Restaurants were tagged under a string variable called “Categories”. This variable consisted of tags for a particular business and consisted of fields like “Greek”, “Pizzas”, “Bars”, etc. We found that these categories might be useful in determining the level of success of failure for restaurants. Unfortunately, since we had 192 different categories, we grouped categories according to high performing ones and low performing ones, and created two numerical variables titled “high performing categories” and “low performing categories”. This will hopefully lend greater credibility to the level of analysis and provide a better explanation for the performance of restaurants.

Clustering

a) For K-means and K-Medoids Clustering, all variables must be in numeric form. Therefore, the following changes were made to the different variable types to convert them to numeric form.
b) For Mixed Clustering, no data conversions were required as the algorithm recognises all types of data. Missing values are also acceptable.
However, due to lack of meaningfulness of some variables in the clustering process, such as name, business id, the variables were assigned a weight of 0 to exclude them from analysis.

K-Means Clustering

After converting all variables into numeric form and imputing the missing values with average value, k-means clustering technique was used to cluster the businesses.

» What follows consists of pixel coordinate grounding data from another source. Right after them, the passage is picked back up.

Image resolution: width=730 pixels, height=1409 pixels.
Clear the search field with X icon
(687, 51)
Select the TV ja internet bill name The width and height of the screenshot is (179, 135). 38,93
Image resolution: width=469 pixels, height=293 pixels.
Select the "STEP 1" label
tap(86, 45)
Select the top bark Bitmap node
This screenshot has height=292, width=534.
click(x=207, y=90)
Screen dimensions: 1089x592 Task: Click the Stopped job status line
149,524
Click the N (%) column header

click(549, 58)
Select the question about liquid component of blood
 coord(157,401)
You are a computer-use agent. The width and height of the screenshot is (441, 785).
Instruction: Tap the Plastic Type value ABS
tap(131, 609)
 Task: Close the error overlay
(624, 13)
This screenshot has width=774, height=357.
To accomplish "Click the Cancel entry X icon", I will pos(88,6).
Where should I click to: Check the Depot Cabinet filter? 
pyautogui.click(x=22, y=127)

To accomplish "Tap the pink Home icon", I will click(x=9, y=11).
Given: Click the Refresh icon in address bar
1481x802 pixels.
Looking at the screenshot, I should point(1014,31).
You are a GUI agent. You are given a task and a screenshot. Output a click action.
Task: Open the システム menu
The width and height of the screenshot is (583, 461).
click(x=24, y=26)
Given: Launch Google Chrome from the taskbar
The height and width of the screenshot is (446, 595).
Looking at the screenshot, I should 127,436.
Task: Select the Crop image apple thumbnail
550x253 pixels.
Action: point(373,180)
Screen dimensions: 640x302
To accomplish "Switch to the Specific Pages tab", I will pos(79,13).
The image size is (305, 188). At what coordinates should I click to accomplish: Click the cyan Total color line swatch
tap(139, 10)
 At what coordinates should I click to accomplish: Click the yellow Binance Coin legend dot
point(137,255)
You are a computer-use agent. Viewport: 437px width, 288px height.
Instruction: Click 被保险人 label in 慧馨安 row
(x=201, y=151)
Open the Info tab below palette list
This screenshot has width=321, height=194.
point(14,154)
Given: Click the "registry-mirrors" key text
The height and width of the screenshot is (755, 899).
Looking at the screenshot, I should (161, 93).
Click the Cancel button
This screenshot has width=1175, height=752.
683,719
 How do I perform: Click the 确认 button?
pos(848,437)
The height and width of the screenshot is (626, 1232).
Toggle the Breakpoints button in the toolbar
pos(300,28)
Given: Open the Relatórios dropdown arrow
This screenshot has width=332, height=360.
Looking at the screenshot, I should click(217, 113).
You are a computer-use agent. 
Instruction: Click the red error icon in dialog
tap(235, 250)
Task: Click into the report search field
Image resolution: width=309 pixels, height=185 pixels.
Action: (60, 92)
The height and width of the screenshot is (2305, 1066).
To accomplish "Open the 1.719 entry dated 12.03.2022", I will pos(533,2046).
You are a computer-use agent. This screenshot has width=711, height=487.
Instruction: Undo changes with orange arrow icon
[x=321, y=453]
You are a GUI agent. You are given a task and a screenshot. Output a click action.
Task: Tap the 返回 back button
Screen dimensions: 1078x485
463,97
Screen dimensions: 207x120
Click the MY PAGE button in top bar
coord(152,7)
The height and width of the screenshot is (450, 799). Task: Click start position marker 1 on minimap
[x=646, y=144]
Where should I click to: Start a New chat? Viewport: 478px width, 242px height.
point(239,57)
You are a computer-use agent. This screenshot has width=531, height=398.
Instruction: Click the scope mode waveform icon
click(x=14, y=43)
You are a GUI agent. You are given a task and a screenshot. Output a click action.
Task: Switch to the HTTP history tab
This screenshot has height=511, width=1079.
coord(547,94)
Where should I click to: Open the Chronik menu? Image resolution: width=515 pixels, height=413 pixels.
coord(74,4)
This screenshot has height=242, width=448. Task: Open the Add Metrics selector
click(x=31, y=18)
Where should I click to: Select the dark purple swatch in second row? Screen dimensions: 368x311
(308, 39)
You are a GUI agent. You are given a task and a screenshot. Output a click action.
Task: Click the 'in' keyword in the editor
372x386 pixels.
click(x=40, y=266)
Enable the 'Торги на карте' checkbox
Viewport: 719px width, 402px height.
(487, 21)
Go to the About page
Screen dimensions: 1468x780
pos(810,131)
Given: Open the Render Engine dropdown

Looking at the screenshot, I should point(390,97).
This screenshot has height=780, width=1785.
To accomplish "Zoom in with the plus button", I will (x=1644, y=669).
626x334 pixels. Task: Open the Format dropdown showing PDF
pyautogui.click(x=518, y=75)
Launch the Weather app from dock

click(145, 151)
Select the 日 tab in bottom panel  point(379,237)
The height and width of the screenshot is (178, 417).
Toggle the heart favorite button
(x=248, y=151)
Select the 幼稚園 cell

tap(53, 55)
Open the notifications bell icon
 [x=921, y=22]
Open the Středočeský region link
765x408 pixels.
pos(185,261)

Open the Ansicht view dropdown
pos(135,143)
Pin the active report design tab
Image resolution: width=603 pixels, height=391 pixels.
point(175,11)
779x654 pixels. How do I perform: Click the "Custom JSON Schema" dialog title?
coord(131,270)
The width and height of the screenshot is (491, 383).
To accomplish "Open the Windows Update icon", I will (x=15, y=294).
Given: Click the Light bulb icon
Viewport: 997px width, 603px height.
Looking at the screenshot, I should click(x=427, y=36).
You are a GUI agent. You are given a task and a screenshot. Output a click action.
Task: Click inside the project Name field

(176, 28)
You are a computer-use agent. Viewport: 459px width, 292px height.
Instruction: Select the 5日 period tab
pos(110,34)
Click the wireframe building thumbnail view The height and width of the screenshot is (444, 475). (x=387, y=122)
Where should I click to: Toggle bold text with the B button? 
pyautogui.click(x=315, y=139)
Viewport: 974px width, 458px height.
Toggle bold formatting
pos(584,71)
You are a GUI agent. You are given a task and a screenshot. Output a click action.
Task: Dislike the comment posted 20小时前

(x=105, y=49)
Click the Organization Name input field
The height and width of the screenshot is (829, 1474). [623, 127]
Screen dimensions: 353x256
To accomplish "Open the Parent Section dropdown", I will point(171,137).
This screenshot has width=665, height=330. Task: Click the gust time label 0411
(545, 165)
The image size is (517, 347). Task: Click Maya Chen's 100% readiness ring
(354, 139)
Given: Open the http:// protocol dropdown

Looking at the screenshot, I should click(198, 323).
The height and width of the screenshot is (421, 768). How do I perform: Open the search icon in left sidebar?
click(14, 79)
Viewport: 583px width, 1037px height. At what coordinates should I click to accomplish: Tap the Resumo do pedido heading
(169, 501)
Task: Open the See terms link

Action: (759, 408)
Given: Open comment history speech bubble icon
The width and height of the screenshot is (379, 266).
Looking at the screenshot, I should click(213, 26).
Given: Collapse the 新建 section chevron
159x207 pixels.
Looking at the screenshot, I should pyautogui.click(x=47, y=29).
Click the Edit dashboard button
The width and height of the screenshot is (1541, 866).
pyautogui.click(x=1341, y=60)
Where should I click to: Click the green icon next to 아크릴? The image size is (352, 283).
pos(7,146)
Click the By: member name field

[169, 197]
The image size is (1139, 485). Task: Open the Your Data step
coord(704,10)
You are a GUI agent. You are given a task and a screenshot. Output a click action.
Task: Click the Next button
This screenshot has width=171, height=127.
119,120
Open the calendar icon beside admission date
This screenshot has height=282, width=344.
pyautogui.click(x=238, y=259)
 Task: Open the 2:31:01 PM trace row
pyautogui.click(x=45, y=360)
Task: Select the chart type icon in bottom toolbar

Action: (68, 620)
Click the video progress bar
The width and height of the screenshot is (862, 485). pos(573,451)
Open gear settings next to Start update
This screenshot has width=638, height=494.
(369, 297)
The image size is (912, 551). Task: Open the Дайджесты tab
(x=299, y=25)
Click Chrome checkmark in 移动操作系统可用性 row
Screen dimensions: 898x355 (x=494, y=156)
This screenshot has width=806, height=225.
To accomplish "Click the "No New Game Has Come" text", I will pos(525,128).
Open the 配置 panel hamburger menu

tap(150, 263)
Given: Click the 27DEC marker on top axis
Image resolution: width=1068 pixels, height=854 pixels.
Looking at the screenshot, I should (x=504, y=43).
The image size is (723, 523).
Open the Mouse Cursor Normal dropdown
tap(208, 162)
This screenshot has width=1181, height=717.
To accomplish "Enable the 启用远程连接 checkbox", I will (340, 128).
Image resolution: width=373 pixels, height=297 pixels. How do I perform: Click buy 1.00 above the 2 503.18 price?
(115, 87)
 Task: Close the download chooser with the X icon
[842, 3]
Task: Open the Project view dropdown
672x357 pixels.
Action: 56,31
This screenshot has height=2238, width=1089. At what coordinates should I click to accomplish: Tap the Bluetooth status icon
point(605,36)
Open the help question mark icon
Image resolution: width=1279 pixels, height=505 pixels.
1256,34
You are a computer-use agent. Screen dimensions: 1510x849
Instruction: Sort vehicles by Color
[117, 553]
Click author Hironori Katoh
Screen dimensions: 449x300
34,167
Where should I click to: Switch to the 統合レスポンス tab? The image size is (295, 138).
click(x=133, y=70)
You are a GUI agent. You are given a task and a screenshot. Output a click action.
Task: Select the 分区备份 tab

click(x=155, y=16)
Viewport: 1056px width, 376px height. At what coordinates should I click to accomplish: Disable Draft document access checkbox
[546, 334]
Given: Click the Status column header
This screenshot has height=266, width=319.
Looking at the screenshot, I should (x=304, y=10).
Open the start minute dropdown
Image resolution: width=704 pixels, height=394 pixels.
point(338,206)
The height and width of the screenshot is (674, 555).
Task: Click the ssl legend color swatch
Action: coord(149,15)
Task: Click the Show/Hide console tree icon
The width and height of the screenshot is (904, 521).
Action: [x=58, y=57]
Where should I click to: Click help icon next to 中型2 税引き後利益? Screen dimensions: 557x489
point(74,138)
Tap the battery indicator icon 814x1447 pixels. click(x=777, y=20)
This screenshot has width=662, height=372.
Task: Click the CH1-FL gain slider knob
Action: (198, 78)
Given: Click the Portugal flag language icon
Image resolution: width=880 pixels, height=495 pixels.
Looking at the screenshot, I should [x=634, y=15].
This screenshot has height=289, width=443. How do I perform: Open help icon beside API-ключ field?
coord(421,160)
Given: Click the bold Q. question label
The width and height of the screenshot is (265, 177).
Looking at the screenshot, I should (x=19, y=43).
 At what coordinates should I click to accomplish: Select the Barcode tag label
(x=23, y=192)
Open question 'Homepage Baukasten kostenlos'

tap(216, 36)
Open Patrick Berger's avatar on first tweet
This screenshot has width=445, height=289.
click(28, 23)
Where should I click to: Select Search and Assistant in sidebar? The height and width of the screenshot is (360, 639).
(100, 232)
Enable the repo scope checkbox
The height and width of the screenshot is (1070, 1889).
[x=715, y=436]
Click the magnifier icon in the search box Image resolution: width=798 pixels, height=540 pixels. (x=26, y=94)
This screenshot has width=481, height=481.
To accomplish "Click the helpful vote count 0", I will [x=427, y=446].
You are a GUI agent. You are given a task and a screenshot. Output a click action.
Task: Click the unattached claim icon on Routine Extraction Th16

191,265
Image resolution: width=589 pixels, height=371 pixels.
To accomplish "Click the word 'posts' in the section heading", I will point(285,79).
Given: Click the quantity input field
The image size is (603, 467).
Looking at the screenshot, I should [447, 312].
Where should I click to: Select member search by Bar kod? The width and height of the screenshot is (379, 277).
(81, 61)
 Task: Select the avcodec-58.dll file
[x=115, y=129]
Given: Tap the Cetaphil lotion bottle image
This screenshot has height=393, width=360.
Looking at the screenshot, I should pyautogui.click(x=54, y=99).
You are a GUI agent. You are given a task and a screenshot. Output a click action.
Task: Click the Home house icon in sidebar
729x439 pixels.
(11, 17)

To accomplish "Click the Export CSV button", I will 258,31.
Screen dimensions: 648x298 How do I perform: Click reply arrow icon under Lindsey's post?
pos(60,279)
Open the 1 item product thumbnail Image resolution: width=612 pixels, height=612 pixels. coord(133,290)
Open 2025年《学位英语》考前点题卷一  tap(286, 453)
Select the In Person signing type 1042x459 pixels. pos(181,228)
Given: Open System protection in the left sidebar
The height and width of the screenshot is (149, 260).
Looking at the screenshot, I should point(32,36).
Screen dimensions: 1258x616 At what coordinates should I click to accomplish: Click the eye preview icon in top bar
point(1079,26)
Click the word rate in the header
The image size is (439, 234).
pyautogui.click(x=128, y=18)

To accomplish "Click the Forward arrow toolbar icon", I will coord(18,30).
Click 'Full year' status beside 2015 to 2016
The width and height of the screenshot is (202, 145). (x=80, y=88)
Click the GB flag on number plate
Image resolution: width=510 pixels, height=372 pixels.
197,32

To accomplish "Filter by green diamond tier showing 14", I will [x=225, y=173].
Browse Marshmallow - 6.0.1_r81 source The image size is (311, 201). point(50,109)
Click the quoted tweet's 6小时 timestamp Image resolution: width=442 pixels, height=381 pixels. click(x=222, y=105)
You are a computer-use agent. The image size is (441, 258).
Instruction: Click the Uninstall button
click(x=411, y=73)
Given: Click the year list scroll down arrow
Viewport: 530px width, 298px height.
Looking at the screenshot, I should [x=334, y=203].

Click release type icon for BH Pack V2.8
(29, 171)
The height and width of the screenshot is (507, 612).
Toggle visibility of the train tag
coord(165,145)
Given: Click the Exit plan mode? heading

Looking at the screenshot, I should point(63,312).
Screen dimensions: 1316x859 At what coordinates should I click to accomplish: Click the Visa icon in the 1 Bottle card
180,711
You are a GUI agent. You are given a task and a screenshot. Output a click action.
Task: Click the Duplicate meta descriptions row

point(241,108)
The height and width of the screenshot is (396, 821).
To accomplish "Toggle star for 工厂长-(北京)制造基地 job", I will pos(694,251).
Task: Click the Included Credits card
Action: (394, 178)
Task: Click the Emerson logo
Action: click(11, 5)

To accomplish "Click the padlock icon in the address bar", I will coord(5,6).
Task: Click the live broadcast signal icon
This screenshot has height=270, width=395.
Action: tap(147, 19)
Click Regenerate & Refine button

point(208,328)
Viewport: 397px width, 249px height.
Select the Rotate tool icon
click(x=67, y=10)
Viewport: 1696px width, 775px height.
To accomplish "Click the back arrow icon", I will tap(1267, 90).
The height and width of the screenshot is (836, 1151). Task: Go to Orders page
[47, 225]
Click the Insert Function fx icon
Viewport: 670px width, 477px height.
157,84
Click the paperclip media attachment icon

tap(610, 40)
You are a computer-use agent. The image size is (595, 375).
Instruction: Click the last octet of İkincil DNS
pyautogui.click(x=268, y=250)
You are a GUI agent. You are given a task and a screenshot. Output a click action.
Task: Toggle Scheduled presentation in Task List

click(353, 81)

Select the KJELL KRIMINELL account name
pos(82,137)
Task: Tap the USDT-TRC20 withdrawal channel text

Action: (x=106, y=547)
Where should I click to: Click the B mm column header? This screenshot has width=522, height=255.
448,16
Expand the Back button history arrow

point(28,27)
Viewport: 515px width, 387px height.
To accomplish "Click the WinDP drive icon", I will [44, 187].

However, due to the nature of the data, k-means clustering is not be the most ideal clustering algorithm. The issues with the technique are as follows:
a) As binary variables were converted into numeric, the resulting clustering means may not be as representative.
b) Due to presence of outliers in the data, the clustering will be skewed.

K-Medoids Clustering

After converting all variables into numeric form and imputing the missing values with average value, k-medoids clustering technique was used to cluster the businesses.

K-Medoids clustering is a variation of k-means clustering. In K-Medoids clustering, the cluster centres (or “medoids”) are actual points in the dataset. The algorithm begins in a similar way ask-means by assigning random cluster centres. But, in k-medoids the cluster centres are actual data points. A total cost is calculated by using the summing up the following function for all non_medoid-medoid pairs:

cost(x,c)=∑_(i=1)^d(|xi-ci|)

, where x is any non-medoid data point and c is a medoid data point.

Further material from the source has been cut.